Key regulatory and operational changes to start in the month of May

From 1 May, 2022, SEBI will implement swing pricing for mutual fund schemes, aimed at discouraging large investors from sudden redemptions

Representational Image. MoneyControl

Interest rates on loans are likely to go up and bank tariffs are set to be changed in May. In mutual funds, the swing pricing mechanism will be implemented and asset management companies will have to start investing more in their own schemes. Here are the key regulatory and operational changes set to start in May.

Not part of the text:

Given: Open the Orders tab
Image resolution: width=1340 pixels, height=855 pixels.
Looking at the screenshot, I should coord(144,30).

Home, car loan rates may rise

The State Bank of India (SBI), Axis Bank, Bank of Baroda and Kotak Mahindra Bank increased their benchmark marginal cost of funds-based lending rates (MCLR) in April. SBI raised its MCLR by 10 basis points across all tenures and the other three banks raised it by five basis points. One basis point is one-hundredth of a percentage point.

SBI’s MCLR is 7.1 per cent for one-year tenure, 7.3 per cent for two years, and 7.4 per cent for three years. At Axis Bank, the MCLR is 7.4 per cent, 7.5 per cent and 7.55 per cent for one, two and three years of tenure, respectively.

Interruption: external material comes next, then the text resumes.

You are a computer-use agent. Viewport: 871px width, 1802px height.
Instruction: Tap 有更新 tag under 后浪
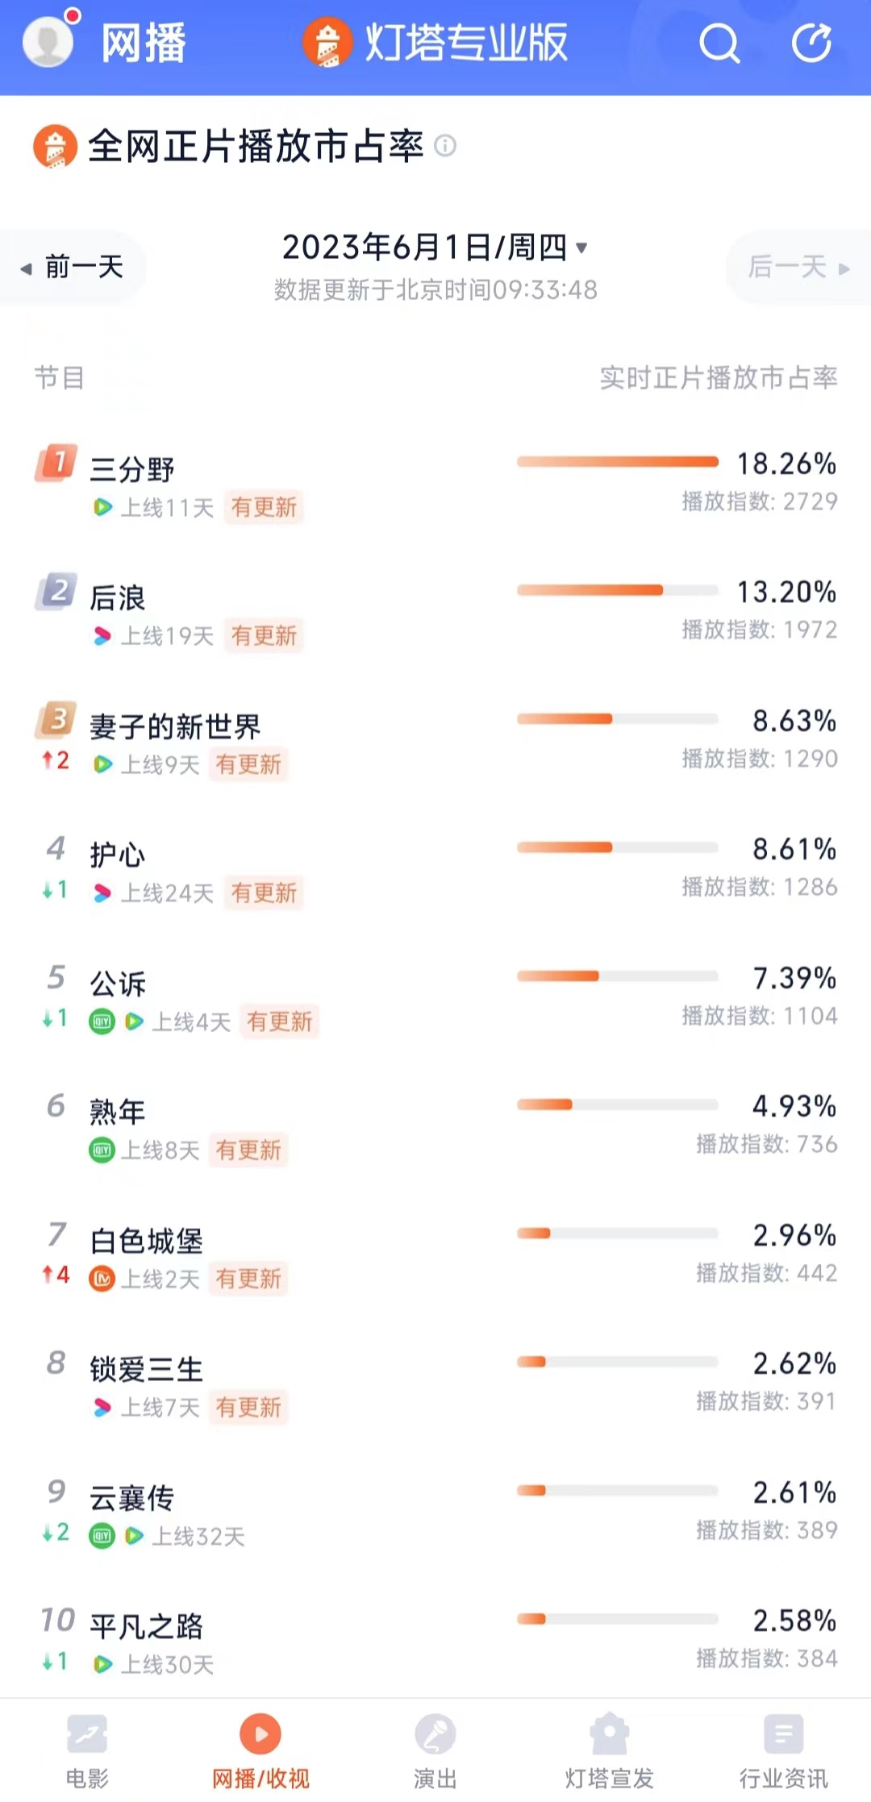264,636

MCLR is an internal reference rate for banks set by the Reserve Bank of India to help determine the minimum interest rate on various types of loans. The final rate includes risk premium and the spread charged by banks.

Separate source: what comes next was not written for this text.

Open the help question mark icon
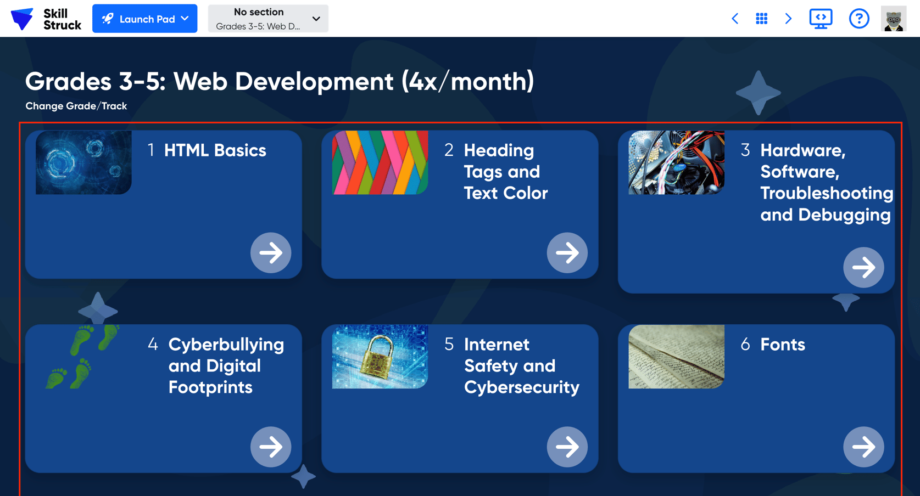This screenshot has width=920, height=496. point(858,19)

For MCLR-linked loan borrowers, the interest rate will be reset as per the loan agreement. In general, MCLR-linked home loans have a reset clause once every six or 12 months after taking the loan. The increase in the interest rate cycle comes after two years of the pandemic, and will especially affect home loans, which are at an all-time low.

Savings, salary account charges

Effective 1 May, 2022, Kotak Mahindra Bank will apply new norms to savings and salary account holders. The bank has increased charges for non-maintenance of minimum balance. It will add Rs 50 to the charge of 5 per cent of the shortfall with a cap of Rs 500 or Rs 600, depending on the type of account.

The bank will also introduce fees for cheques issued and returned for non-financial reasons including incomplete, differing and illegible signatures. Each instance will cost the customer Rs 50.

Charges for cheques deposited and returned as well as the standing instruction failure fee have been increased to Rs 200 from Rs 100 per instance.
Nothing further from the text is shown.